Helmut Newton used it for portrait scouting and test work. The value to Newton was the same value it had for any working photographer with a pack film camera on a portrait job: you shot a test, pulled the negative, confirmed the lighting setup was correct before loading the 4x5 view camera or the medium format back. The negative was small but printable, and you had it in your hand in 90 seconds.
ISO 80 is slow enough that pack film cameras with their more limited shutter speeds than view camera lenses could run into exposure problems in dim light. Most 100-series Land Cameras with the electric-eye shutter actually ran out to 10 seconds at the slow end, so reciprocity could become a factor on dim available-light scenes even with the camera doing the timing.
Reciprocity exponent is 1.0. Zone Light Meter applies the correction past one second.
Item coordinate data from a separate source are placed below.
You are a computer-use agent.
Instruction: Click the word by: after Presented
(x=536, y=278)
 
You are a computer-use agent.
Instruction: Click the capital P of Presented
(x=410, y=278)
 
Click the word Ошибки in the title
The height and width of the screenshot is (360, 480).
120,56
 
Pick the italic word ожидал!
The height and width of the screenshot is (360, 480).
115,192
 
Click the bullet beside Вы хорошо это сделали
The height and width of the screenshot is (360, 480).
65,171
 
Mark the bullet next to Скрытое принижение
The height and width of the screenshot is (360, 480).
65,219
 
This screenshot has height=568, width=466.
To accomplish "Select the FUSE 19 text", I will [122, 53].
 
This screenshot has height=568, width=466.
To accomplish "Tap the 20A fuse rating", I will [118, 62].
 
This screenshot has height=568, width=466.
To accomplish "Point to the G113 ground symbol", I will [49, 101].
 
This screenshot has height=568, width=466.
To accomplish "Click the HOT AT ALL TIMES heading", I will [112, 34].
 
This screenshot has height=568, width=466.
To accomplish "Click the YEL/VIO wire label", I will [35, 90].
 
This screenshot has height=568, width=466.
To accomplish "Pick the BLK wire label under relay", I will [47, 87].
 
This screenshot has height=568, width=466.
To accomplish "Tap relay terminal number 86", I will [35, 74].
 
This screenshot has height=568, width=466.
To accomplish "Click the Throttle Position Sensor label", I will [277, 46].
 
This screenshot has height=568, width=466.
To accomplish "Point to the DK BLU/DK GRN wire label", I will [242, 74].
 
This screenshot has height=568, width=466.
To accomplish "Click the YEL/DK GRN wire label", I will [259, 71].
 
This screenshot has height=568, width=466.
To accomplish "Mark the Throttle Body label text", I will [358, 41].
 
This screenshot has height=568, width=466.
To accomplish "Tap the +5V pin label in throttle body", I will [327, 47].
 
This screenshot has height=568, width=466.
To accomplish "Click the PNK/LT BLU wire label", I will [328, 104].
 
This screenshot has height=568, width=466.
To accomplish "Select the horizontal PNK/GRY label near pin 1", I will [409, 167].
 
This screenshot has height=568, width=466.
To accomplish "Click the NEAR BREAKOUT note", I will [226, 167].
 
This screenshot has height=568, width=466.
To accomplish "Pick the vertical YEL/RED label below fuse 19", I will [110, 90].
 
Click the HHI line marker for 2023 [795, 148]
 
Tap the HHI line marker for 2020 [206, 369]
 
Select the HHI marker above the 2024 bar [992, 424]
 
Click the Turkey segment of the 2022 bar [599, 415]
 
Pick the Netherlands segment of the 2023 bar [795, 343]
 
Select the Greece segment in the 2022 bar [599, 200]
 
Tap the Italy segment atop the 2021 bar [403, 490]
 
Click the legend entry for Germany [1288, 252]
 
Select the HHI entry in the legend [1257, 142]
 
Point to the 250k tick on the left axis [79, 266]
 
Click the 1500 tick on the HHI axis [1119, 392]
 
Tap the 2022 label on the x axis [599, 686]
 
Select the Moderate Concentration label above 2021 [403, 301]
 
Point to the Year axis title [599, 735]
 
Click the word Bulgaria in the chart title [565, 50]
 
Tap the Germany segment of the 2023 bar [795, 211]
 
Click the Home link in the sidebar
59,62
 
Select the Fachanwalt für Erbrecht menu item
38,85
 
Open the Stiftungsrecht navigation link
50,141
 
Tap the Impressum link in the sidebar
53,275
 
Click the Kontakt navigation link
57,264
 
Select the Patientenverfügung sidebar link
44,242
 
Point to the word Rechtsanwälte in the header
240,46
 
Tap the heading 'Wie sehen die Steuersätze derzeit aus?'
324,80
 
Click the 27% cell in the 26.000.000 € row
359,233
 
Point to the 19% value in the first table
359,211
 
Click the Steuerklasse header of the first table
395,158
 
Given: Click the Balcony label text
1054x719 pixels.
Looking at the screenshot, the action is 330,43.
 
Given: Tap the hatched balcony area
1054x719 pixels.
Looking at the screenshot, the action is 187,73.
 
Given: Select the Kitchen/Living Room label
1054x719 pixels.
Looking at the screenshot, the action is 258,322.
With a 1.0 exponent, a 4-second meter reading stays at 4 seconds; the linearity is unusual compared to conventional panchromatic emulsions, where you would add time.
Polaroid discontinued Type 665 along with the rest of the pack film line in 2008. Fujifilm FP-100C and FP-3000B filled the pack film gap until Fuji also discontinued those in 2016, leaving a large installed base of 100-series cameras and no compatible film. Supersense in Vienna has been hand-building a peel-apart replacement called ONE INSTANT since 2018, using legacy Polaroid materials and fresh pod chemistry from the 20x24 Studio, but volume remains tiny and the per-shot price is high.
How the app handles this stock
- Box speed: ISO 80. Picker exposes pull/push chips so you can shoot it at any speed you want and the meter follows.
- Reciprocity: No reciprocity correction needed; metered time is the shot time.
- Expired film: if you load an old roll, set the expiry year and storage in the app and the ISO scales for you. B&W negative decay rates are baked in.